▶ Directions
Search the records below for "computer"; copy each line that has it.

▶ Dataset
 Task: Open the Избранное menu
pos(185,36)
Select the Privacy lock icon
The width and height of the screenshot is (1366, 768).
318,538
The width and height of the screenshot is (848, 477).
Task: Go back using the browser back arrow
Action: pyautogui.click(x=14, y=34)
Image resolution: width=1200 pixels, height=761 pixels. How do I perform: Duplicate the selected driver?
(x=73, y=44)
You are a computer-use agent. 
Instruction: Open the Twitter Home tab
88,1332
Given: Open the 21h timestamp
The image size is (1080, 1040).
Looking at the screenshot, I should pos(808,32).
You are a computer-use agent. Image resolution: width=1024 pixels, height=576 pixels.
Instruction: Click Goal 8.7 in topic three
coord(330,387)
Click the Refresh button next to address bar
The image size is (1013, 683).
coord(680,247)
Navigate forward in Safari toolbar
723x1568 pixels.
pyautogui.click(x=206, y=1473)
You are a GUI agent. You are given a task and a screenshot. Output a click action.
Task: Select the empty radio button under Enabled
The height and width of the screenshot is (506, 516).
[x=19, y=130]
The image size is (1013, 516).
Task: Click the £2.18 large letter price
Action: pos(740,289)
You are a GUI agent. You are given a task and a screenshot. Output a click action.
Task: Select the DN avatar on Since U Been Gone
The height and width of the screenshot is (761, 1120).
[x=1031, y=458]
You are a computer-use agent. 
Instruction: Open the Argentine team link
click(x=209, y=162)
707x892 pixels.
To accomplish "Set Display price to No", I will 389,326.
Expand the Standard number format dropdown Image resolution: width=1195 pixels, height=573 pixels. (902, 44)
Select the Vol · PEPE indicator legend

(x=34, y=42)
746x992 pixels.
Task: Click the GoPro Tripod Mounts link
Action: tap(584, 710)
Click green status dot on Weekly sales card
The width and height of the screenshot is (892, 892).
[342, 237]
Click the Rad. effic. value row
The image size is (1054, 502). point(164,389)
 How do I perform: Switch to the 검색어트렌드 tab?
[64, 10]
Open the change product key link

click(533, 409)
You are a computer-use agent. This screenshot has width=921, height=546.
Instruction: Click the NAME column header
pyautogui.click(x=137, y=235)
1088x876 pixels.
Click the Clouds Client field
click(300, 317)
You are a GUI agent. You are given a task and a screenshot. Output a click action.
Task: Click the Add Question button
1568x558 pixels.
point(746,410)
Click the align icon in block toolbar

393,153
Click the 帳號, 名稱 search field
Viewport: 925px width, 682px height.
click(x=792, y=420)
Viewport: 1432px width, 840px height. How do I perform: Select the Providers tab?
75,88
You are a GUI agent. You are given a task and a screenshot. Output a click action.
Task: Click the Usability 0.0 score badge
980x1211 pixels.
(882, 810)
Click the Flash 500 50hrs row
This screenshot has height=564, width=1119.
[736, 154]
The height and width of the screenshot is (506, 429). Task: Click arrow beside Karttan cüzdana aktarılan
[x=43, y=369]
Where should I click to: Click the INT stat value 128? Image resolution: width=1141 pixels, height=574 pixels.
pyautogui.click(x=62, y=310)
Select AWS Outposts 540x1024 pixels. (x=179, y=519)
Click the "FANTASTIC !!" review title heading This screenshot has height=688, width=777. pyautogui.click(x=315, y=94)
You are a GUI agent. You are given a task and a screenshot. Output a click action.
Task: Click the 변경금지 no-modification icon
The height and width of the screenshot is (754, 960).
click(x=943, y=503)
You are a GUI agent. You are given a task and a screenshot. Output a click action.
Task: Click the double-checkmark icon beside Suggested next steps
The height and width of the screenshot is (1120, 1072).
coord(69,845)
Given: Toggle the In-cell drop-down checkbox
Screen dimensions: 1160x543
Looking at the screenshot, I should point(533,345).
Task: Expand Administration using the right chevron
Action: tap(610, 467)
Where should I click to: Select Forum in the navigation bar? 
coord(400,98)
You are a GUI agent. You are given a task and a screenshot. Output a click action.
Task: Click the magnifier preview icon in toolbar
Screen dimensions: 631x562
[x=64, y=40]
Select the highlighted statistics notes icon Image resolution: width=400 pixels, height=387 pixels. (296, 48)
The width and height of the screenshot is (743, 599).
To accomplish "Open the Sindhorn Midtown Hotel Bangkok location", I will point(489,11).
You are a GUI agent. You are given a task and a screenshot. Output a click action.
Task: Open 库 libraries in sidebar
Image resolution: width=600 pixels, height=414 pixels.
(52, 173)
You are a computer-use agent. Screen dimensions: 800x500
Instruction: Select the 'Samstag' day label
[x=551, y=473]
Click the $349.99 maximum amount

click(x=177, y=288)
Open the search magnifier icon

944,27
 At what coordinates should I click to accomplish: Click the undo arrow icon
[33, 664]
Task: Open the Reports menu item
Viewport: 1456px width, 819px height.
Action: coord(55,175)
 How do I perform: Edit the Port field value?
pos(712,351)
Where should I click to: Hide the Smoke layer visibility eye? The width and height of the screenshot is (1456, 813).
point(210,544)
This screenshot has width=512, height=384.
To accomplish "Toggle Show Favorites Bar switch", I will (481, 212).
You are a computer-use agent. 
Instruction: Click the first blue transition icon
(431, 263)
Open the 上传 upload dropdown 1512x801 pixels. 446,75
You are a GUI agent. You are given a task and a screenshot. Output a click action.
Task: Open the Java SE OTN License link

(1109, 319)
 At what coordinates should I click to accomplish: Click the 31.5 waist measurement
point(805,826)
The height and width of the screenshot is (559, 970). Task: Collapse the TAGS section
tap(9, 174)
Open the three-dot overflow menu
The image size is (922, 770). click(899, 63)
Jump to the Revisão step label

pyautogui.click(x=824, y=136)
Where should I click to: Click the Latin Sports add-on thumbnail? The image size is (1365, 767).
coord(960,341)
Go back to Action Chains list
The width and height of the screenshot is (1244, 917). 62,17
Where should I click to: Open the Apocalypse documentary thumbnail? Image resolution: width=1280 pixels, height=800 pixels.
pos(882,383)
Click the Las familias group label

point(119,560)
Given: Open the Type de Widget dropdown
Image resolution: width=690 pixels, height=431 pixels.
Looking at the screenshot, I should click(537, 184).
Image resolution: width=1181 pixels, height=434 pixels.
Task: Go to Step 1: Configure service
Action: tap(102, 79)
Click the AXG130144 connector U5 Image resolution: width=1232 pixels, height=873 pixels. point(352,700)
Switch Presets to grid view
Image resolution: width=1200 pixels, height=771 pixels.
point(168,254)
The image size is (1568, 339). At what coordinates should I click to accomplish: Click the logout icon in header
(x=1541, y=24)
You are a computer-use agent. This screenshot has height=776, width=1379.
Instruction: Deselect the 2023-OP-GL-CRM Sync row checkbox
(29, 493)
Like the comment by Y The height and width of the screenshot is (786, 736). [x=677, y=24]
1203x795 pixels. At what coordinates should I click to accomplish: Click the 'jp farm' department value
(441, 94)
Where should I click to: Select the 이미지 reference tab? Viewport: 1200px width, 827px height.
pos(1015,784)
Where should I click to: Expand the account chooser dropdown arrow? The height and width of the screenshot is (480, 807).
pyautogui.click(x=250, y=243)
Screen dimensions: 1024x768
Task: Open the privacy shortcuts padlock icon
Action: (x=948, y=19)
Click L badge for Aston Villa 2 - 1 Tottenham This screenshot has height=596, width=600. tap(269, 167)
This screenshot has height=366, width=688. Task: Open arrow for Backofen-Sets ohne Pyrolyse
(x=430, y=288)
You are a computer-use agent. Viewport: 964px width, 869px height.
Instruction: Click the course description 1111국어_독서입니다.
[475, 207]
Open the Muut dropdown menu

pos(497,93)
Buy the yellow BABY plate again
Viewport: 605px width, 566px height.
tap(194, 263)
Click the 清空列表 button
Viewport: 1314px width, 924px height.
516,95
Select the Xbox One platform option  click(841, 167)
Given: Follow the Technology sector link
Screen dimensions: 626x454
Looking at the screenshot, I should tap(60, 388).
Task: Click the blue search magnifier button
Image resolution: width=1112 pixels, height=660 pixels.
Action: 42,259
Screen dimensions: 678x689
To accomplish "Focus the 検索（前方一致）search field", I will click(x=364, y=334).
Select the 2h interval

▶ Answer section
You are a computer-use agent. 
You are a computer-use agent. Image resolution: width=1024 pixels, height=576 pixels.
You are a computer-use agent. 
You are a computer-use agent. This screenshot has width=921, height=546.
You are a computer-use agent. Screen dimensions: 800x500
You are a computer-use agent. 
You are a computer-use agent. This screenshot has height=776, width=1379.
You are a computer-use agent. Viewport: 964px width, 869px height.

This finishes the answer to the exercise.